Thursday, December 9, 2010

Literature


I picked this up on the same hit-or-miss trip to the library as Practically Perfect (I really liked the cover. Also the mention of monsters). I hesitated because as we all know I am lazy, and the description struck me as Literature. No apparent easy romance. Possible effort in reading. All of these things turned out to be true, but I am Improving Myself.
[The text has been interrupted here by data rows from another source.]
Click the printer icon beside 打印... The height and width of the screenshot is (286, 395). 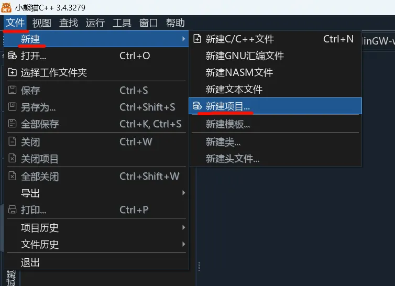(x=12, y=210)
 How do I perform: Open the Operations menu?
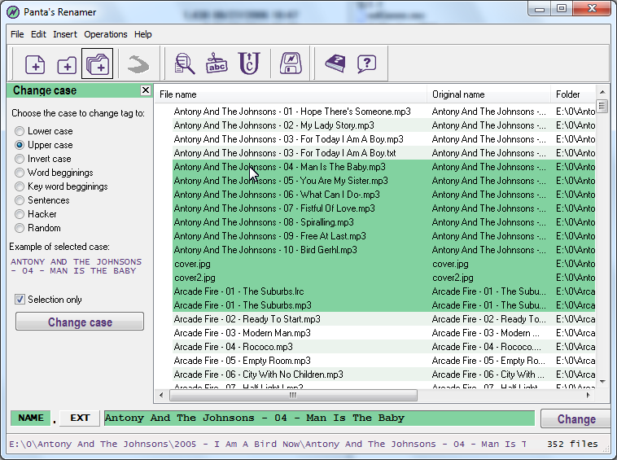tap(106, 34)
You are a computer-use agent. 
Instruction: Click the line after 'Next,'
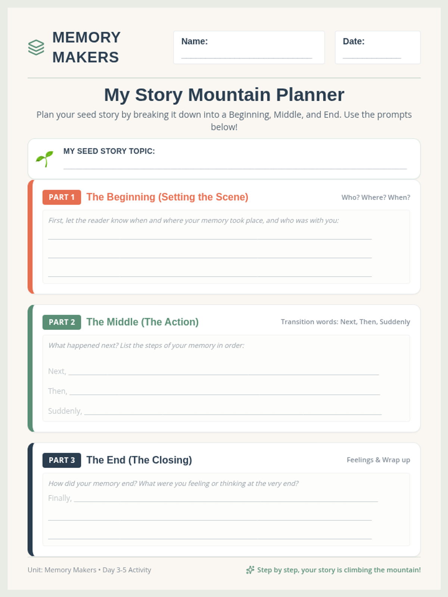coord(224,371)
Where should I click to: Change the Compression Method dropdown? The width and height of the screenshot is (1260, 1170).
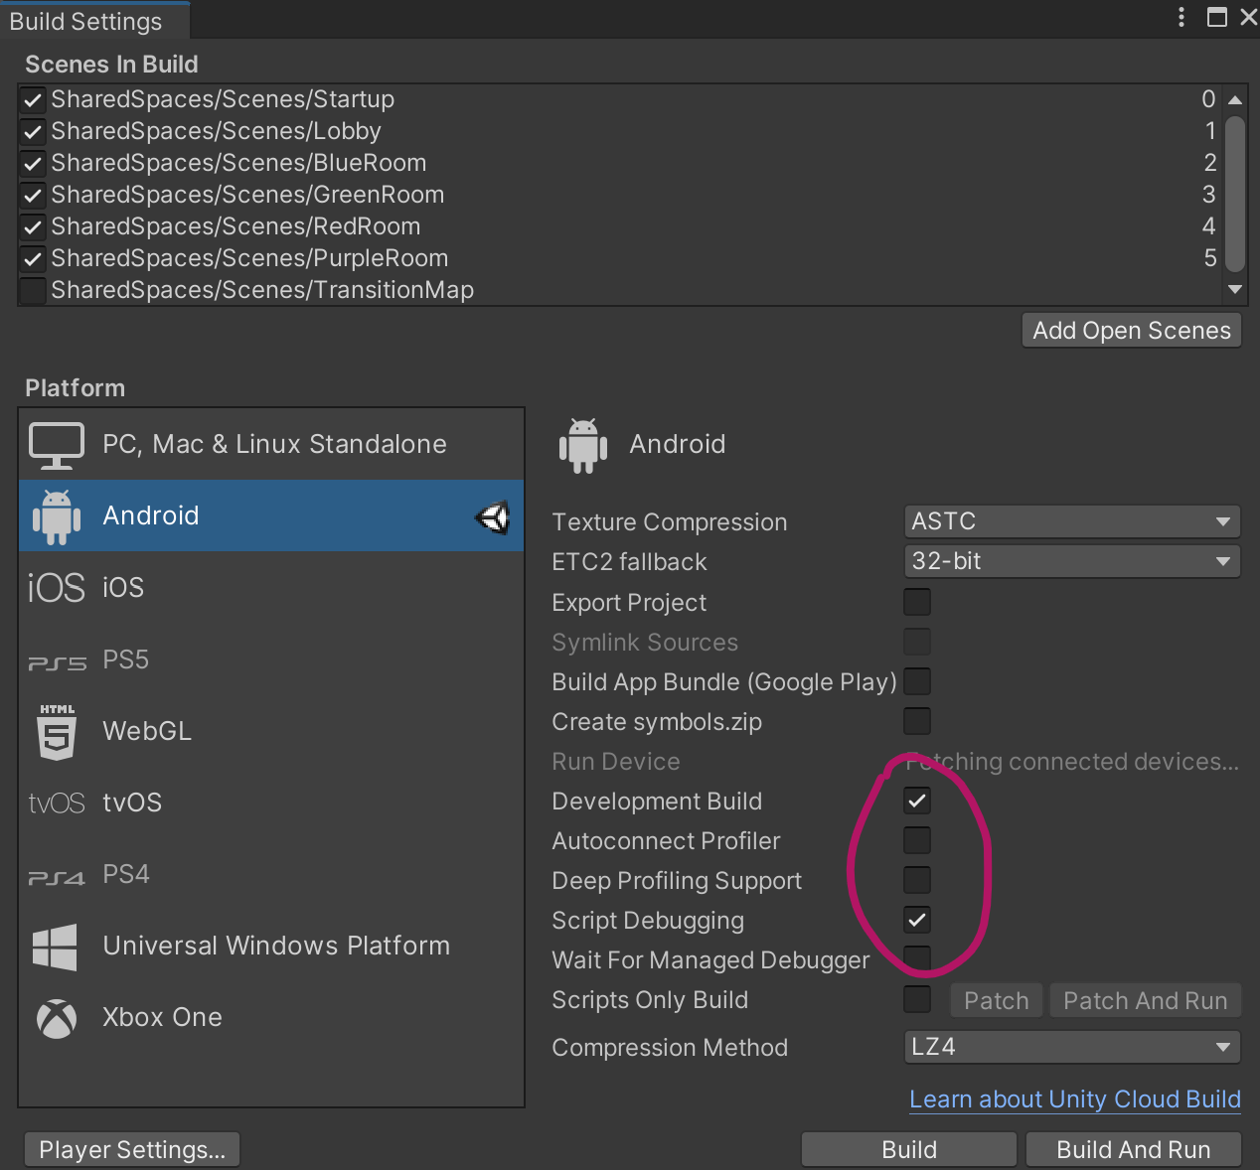coord(1071,1046)

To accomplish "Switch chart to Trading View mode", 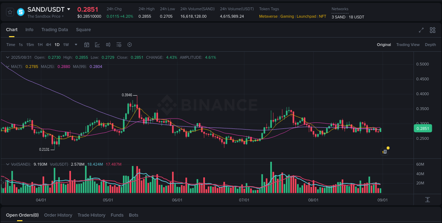I will (408, 45).
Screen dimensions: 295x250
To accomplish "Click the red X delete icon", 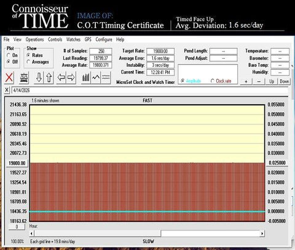I will [9, 78].
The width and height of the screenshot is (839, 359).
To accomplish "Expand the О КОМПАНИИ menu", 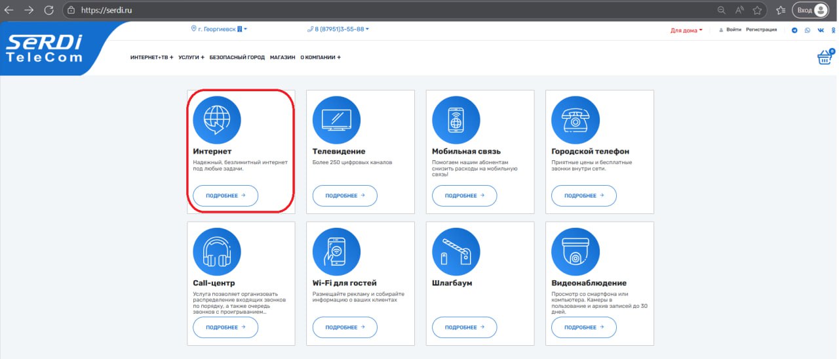I will tap(320, 58).
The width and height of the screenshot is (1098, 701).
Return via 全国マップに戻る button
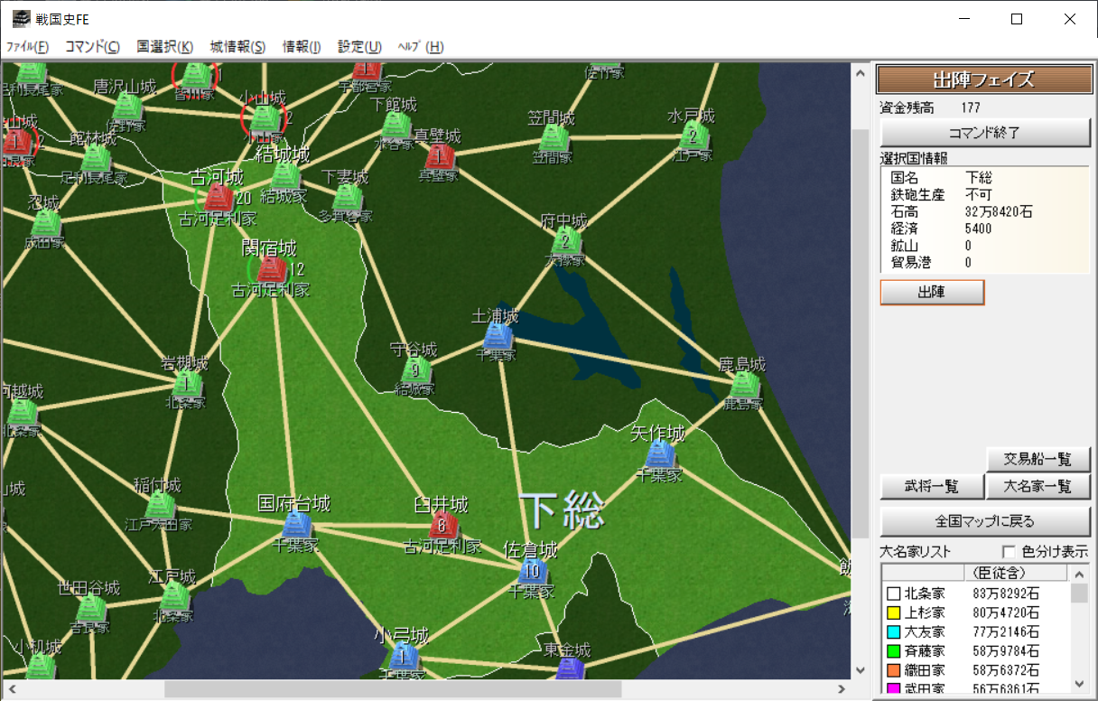click(984, 521)
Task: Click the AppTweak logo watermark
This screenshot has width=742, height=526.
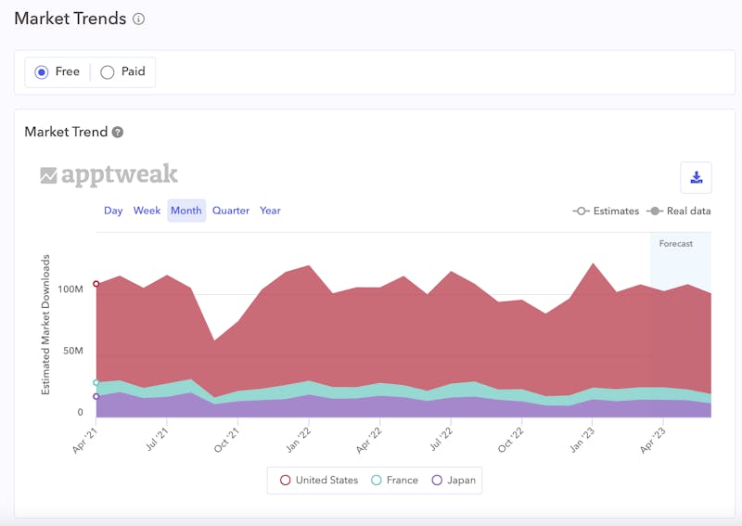Action: point(109,175)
Willie Upton returns home to the mythical town of Templeton, NY after she has a disastrous affair with her PhD supervisor. The day she returns home, the corpse of a huge monster surfaces in the lake. Willie's aging hippie-turned-Baptist mother informs her that she's lied about the identity of Willie's father all her life. It's a man in town, though she refuses to tell Willie who, and Willie puts her researching skills to work discovering who it is, reading through the history of her family for generations. Alternating between Willie's narrative are excepts from the diaries and correspondence of her ancestors, complete with photographs. The PoMo relationship between fiction, reality, truth, and narrative are here in full force* as Willie sifts through the layers of her and the town's history. Willie is a passionate and dynamic character, and there's the definite sense that life is messy and that's the way it should be. 

The Monsters of Templeton rocked my world. It is being added to the short list of books that have overwhelmed me with awesome and made me want to cry even when they weren't sad. If I hadn't already finished most of my Christmas shopping, this is what most people would be getting. 

Grade: A++

...And I am now officially caught up with the books I have read this month.

*Reminds me of my lone German lit class at Reed, with Ülker Gökberk, where we read W.G. Sebald's** The Emigrants and I struggled in vain to understand German way beyond my level and Post Modern German ideas.

**Any time I think of this author, which is surprisingly often based on my (lack of) comprehension of his book, I think his name in Ülker's crazy academic German: Vey-Gay ZAY-bald.